Лоосу было мало взять на щит эти слова; в полемическом запале он увлекся их интерпретацией, конкретным результатом которой стал возведенный в 1910 году дом Штайнера в Вене – запредельно лапидарное строение, отличающееся абсолютной чистотой поверхности и профиля. Этот монашеский отказ от деталей кажется еще более поразительным, когда понимаешь, что здание построено в том же городе и задумано в той же идейной атмосфере, что и нахальные в своем роскошестве мозаики Густава Климта[51]
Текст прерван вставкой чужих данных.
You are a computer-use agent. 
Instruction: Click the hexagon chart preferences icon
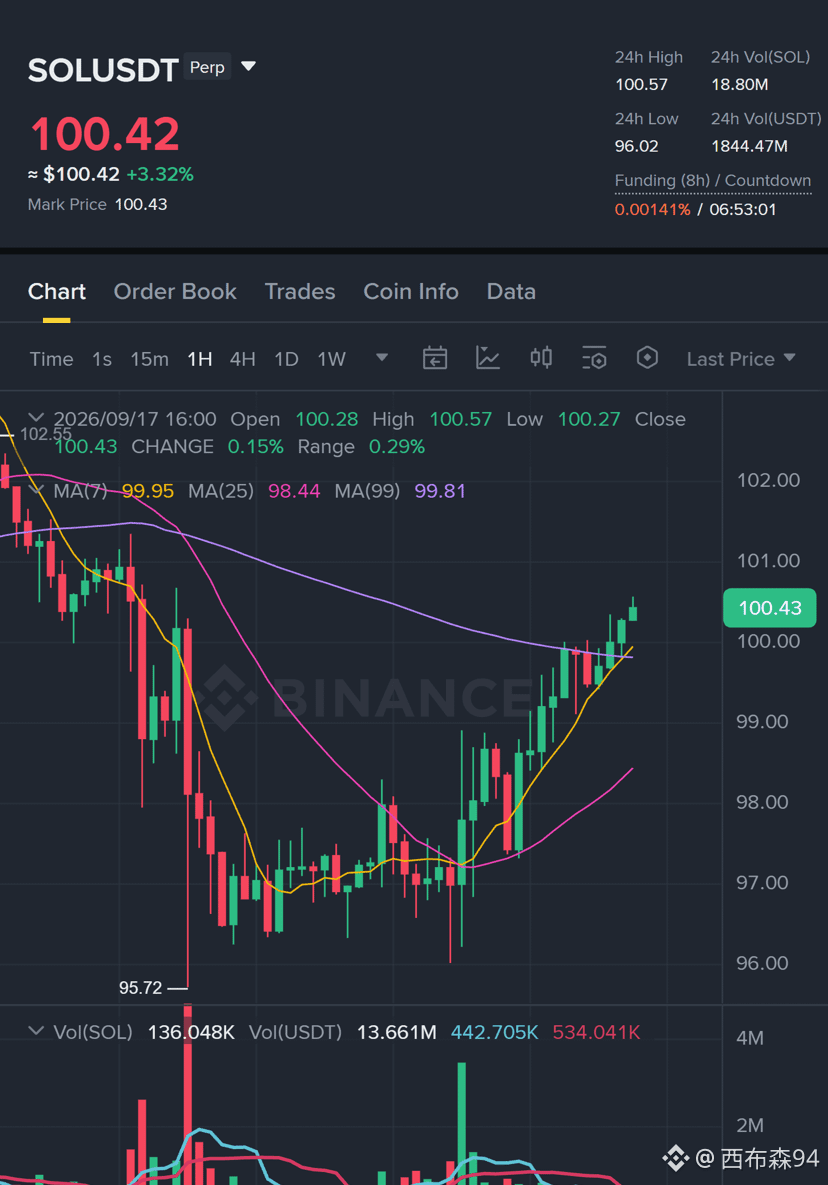click(647, 357)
. Тон, с каким Лоос отвергал все, что не провозглашало крайнюю простоту в качестве догмата веры, легко уловить из названия эссе, написанного им в 1908 году: «Орнамент и преступление». Как и Климт, Кокошка, Эгон Шиле или, если уж на то пошло, венский психоаналитик Зигмунд Фрейд, Лоос полагал, что искусство прежде всего и по большей части чувственно. «Любое искусство проистекает из эротического начала», – безапелляционно заявляет он, указывая в качестве источника любого украшательства потребность человека покрывать орнаментом свое тело, что вполне приемлемо для первобытного человека, но не для современного европейца. «Современный человек с татуировкой – или преступник, или дегенерат. <…> Люди с татуировкой, живущие на свободе, являются или потенциальными преступниками, или аристократами-дегенератами. Бывает, что до конца своих дней они ведут безупречную жизнь. Это значит, что смерть настала раньше, чем они совершили преступление». Уход от орнамента, заключает Лоос, столь же необходим современному обществу, как и приучение к туалету. «Культуру любой страны можно оценить по тому, насколько изрисованы стены в туалетах. Такая потребность является естественной для ребенка. <…> Но то, что естественно для папуаса или для ребенка, для современного взрослого является признаком дегенеративности. Я сформулировал и подарил миру следующий закон:Адольф Лоос. Дом Штайнера в Вене. 1910. Уличный и садовый фасады. Австрийская национальная библиотека и собрание графики галереи Альбертина, Вена
Однако исполнилось все это не сразу, а когда исполнилось – хоть и не в той форме, о которой мечтал Лоос, – то благодаря постепенному распространению американской практики. Тем временем другим европейским мечтателям и провидцам идеал новой архитектуры для новой эпохи представлялся несколько иначе. Этот вопрос очень занимал футуристов, однако они не связывали его с требованиями социальных реформ и справедливой оплаты труда, которые так привлекали Лооса. Как и художники-футуристы, два близких к футуризму архитектора, Антонио Сант’Элиа и Марио Кьяттоне, восхищались машиной и ее способностью преобразовывать действительность независимо от того, представители какого класса дергают за рычаги. Технология должна реформировать культуру, причем неожиданным и социально-аморальным способом. Ее мышцы сомнут историю. «Мы уже неловко себя чувствуем в соборах, на амвонах, во дворцах, – писали Сант’Элиа и Кьяттоне в „Манифесте футуристской архитектуры“ в 1914 году. – Наша стихия – это огромные гостиницы, вокзалы, широкие улицы, колоссальные порты, крытые рынки, светлые галереи, прямые проспекты и живительные просторы высвобожденных участков. Нам надлежит изобрести и воссоздать футуристский город, похожий на просторную шумную стройку, каждый участок которой гибок, подвижен, динамичен, и построить футуристский дом, напоминающий гигантскую машину»[53]
.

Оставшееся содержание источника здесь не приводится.